Her words sounded deliberate, determined, as if she had just thought of an idea and was testing it out, but liked the way it was sounding. I have to indict within twenty-one days, or else file a felony Information within twenty-one. Either way, the witnesses all have to come in and give a statement, the reports have to be gathered, the evidence reviewed… ‘ She paused, and then her voice was even more determined. ‘I think it’s too late to change pitchers now. I have to finish out the inning. So I think that I should at least take it through to indictment. Then maybe I’ll bring someone else on board, maybe Rose Harris, to try it with me. If all goes well, I’ll quietly
hand the reins over to her and bow out with a mysterious sickness when I feel she’s up to speed and can handle it all. When I trust her. When I know that she can and will do the right thing.’
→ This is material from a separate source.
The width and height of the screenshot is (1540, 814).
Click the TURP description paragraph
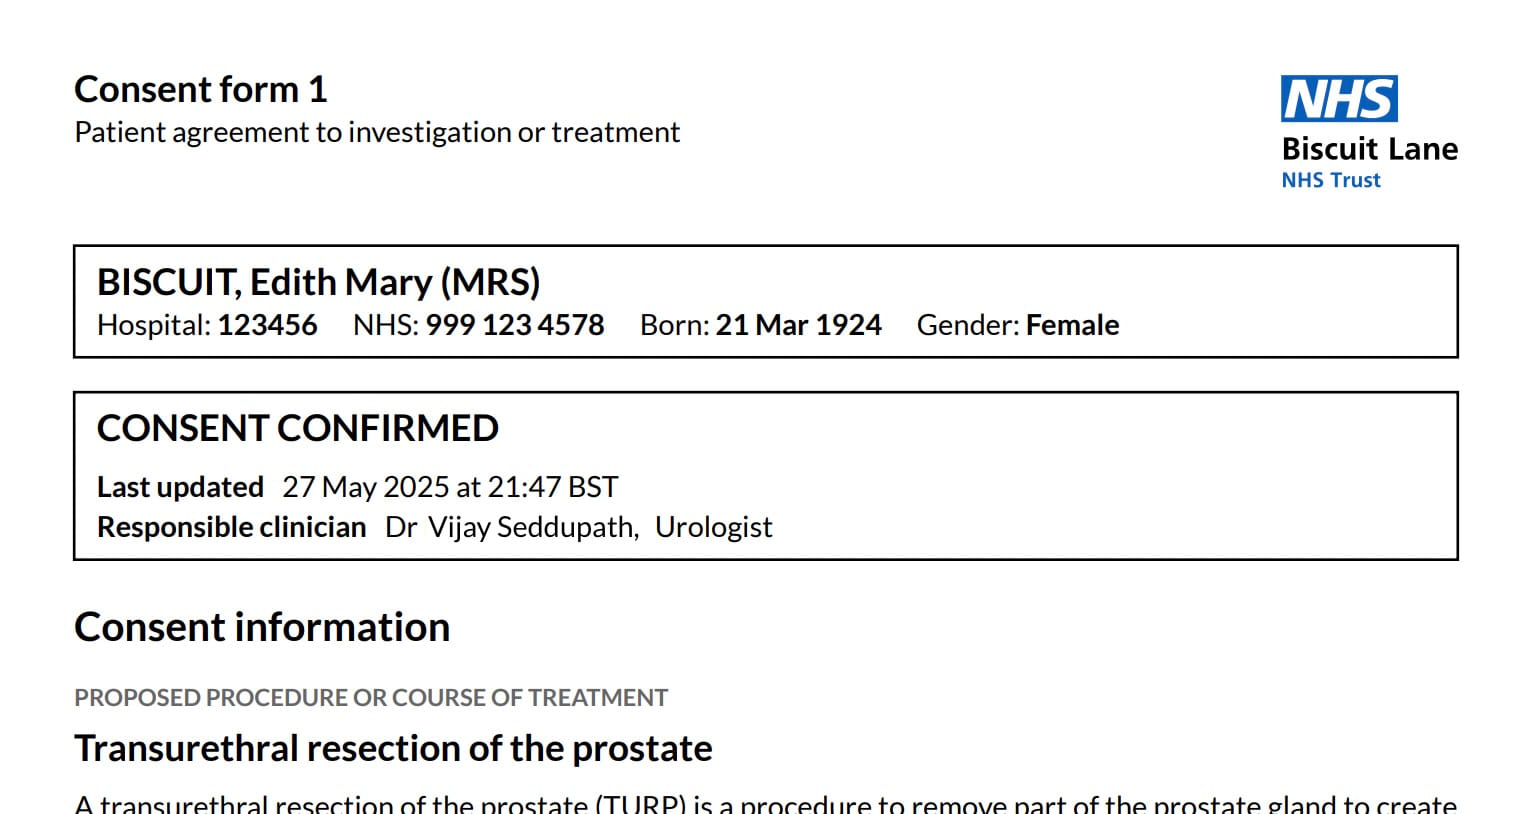click(765, 803)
‘What about the office’s conflict of interest on this one?’

‘Bantling was so busy trying to save his own ass in court that he did not even recognize me. It’s almost ironic, considering everything he’s done, he barely even managed a glance in my direction,’ she said quietly, then continued. ‘He has probably fucked with so many women that he’s lost count. They don’t even have a face anymore. And God knows I don’t look anything like I did back then.’ She smiled a wry and bitter smile and pulled her hair back behind her ears. ‘Only I know what he did. And if it comes out later, I can just say I wasn’t sure that it was him. That I didn’t know. He can’t be tried in New York anyway, so it’s not as if I am sacrificing my own case by saying I can’t ID. I don’t have a case to make in New York anymore anyway.’ Her voice had conviction now.